When you decide to write a paranormal or urban fantasy type story with a (mostly) realistic contemporary setting, you have a choice to make right from the beginning — does the general population know that your ghosts or mages or vampires or elves are real?  In some series, like Rosalie’s Fallen Warriors books, the whole world has changed and it’s clear to everyone that the supernatural elements are real and a part of their lives.  In many paranormals, though, the majority of the population goes about their daily activities happily ignorant of the fact that a demon or a troll might come smashing through the front window at any time.

I’ve gone the second route with my Hidden Magic series.  One of the big advantages of going with an ignorant civilian population is that your characters have a built-in conflict right from the start — whatever they’re doing that has to do with magic or the paranormal, they’re probably going to want to keep the secret.  Imagine the tumult and shouting when word got out!  Sure, folks would settle down eventually, but the chaos would be pretty brutal for a while, and no one wants to be known as the one who caused it.

Conflict is the heart of any plot, and making things even more difficult for our characters warms the heart of every writer I know.  Having to stay on the down-low while trying to thwart an evil plot or fight off an invasion or dispel a curse is bound to make things extra complicated for the characters, which makes the story that much more fun to read, right?  [evil grin]

At the same time, on the Ignorant Population side of the house, it’s pretty much universal to make the main characters dash around madly, going to ridiculous lengths to try to keep the secret while defending absolutely everybody from the rampaging evil.  It can be pretty funny to watch, but sometimes it goes too far, and I wanted to subvert that trope a bit, without having the news break completely.

In A Hidden Magic, which is about a team of Sentinels, mortals who defend the mortal world from supernatural threats, I decided that the boys would try to protect the secret and the civilians to a certain extent, but not go to ludicrous extremes for it.  Because seriously, if an Elven Lady who thinks mortals are tasty is about the invade at any second, would you really waste half an hour trying persuade a bunch of stubborn and suspicious civilians in the blast zone that no, really, this forest grew up overnight because of radioactive contamination in the water from the mine up in the hills a few miles away — no, really!  I’m serious, dude, you need to get out of here now.  No joke, right now.  Right now, come on, it’s dangerous here.  I’m not kidding, go!

◆ **What you will do**:
Repeat the stretch of the text on hidden-magic stories from "At the same" through "news break completely." word for word. Rely only on the text about keeping magic secret in fantasy stories.

◆ **Data section**:
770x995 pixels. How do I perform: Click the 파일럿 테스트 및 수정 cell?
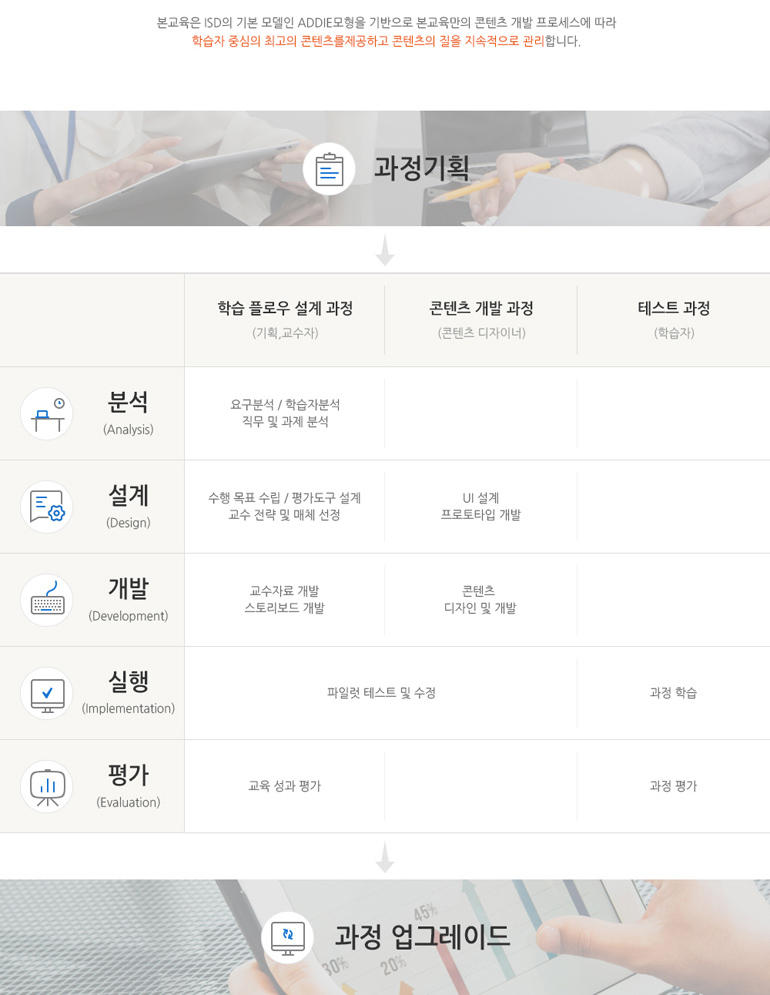coord(381,693)

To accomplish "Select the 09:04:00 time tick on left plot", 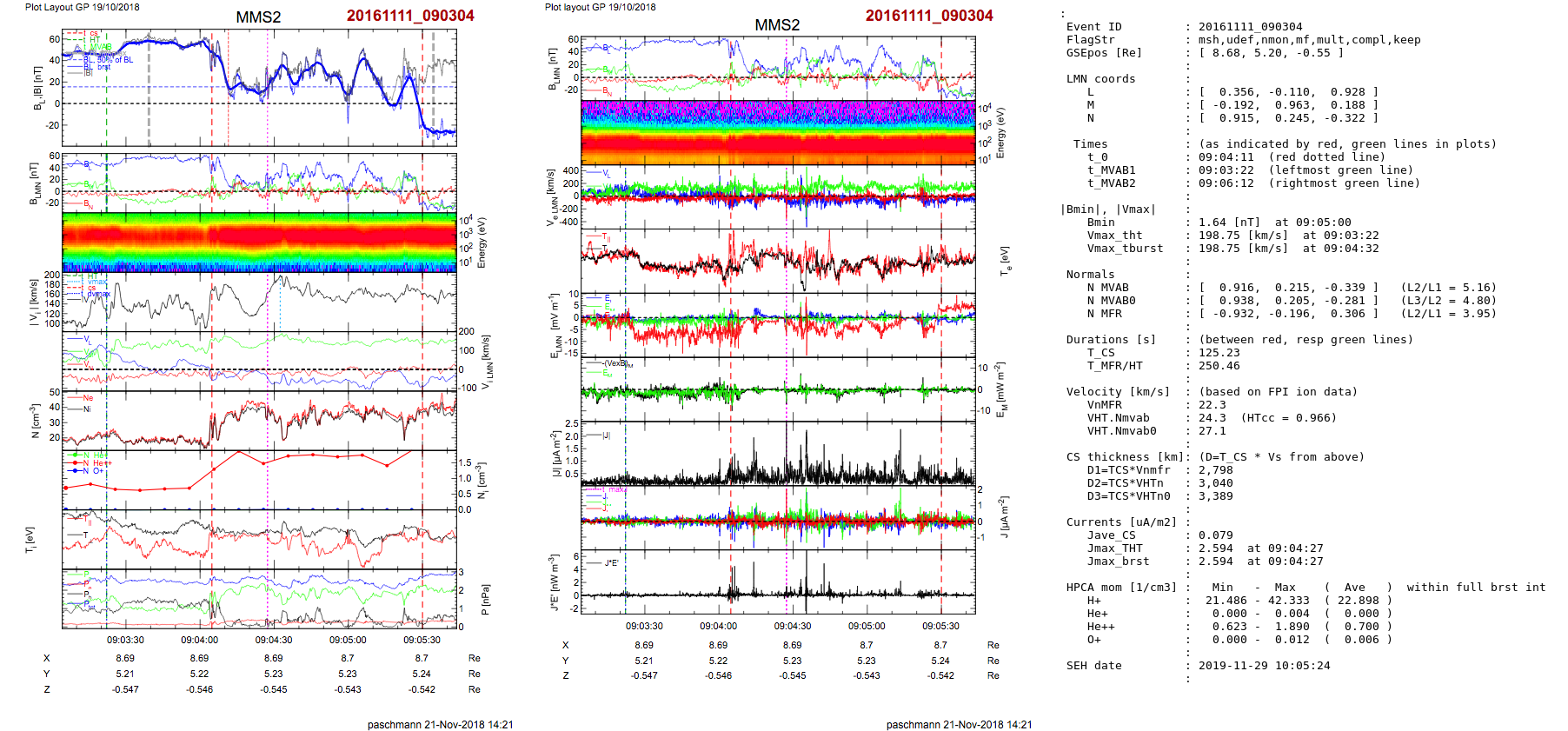I will point(199,640).
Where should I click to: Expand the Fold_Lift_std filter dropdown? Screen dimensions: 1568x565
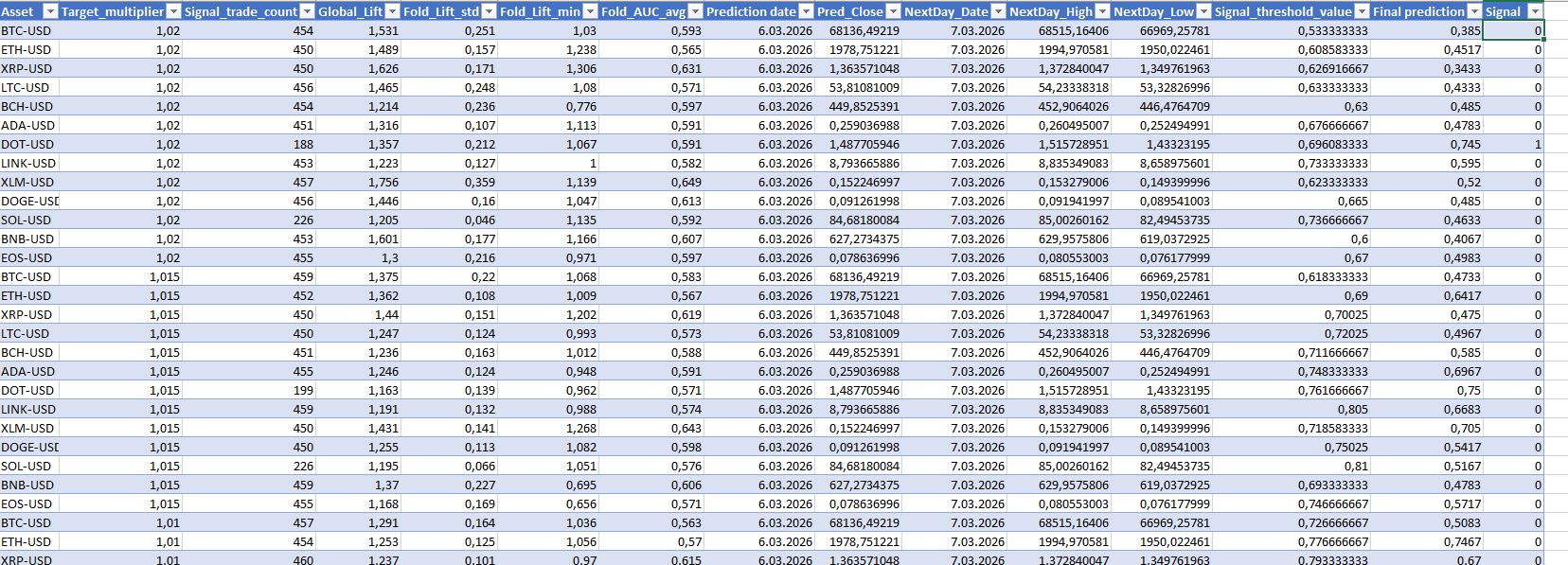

◆ **Reply to the task**:
At the same time, on the Ignorant Population side of the house, it’s pretty much universal to make the main characters dash around madly, going to ridiculous lengths to try to keep the secret while defending absolutely everybody from the rampaging evil.  It can be pretty funny to watch, but sometimes it goes too far, and I wanted to subvert that trope a bit, without having the news break completely.